Além da logística, as barreiras financeiras foram igualmente calibradas com precisão. O Edital 001_RP exigia, no item 8.3.4.1.7, Capital Circulante Líquido mínimo de 16,66% do valor estimado, o equivalente a quase R$ 14 milhões em liquidez imediata para o lote de R$ 84 milhões. Somada à proibição de consórcios (que a Soma não precisou cumprir), essa exigência asfixiava exatamente as empresas que o item 3.12 dizia querer incluir. Havia ainda a Disponibilidade Financeira Líquida (DFL), calculada por fórmula complexa no item 8.3.4.1.10, um requisito que funciona, na prática, como uma "certidão de gigantismo": só empresas com histórico sólido de grandes contratos públicos conseguem demonstrá-la.

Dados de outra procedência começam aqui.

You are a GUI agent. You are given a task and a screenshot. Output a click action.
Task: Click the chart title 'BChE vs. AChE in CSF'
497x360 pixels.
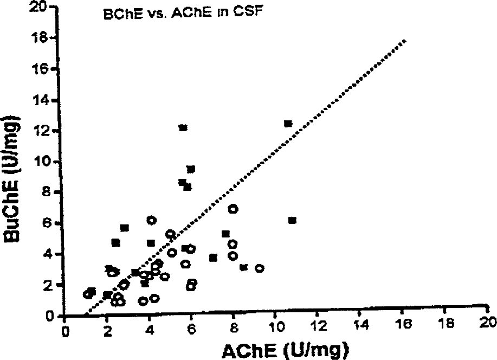tap(183, 13)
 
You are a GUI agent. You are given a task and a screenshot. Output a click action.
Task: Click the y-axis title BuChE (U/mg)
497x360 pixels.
tap(11, 178)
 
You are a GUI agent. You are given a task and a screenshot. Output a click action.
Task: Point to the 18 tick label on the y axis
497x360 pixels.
tap(41, 38)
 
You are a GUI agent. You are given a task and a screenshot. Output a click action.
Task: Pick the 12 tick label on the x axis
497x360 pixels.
tap(317, 326)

É como organizar uma corrida de cavalos e determinar no regulamento que a largada deve ser dada de dentro do estábulo do cavalo favorito.
Empresas eliminadas por exigência que o próprio edital contradizia
Antes de chegar à fase de proposta de preços, as empresas precisavam ser habilitadas. A Ata da reunião da Comissão Permanente de Licitação para análise dos Envelopes de Habilitação, realizada em 23 de agosto de 2023, registra uma contradição que, nos autos, parece não ter incomodado ninguém.
O Edital 001_RP, no item 16.1, é direto: "Não será admitida a subcontratação do objeto licitatório." A Cláusula Vigésima Terceira do Contrato nº 086/2023 replica a proibição palavra por palavra. Não há exceções. Subcontratação é vedada. Ponto.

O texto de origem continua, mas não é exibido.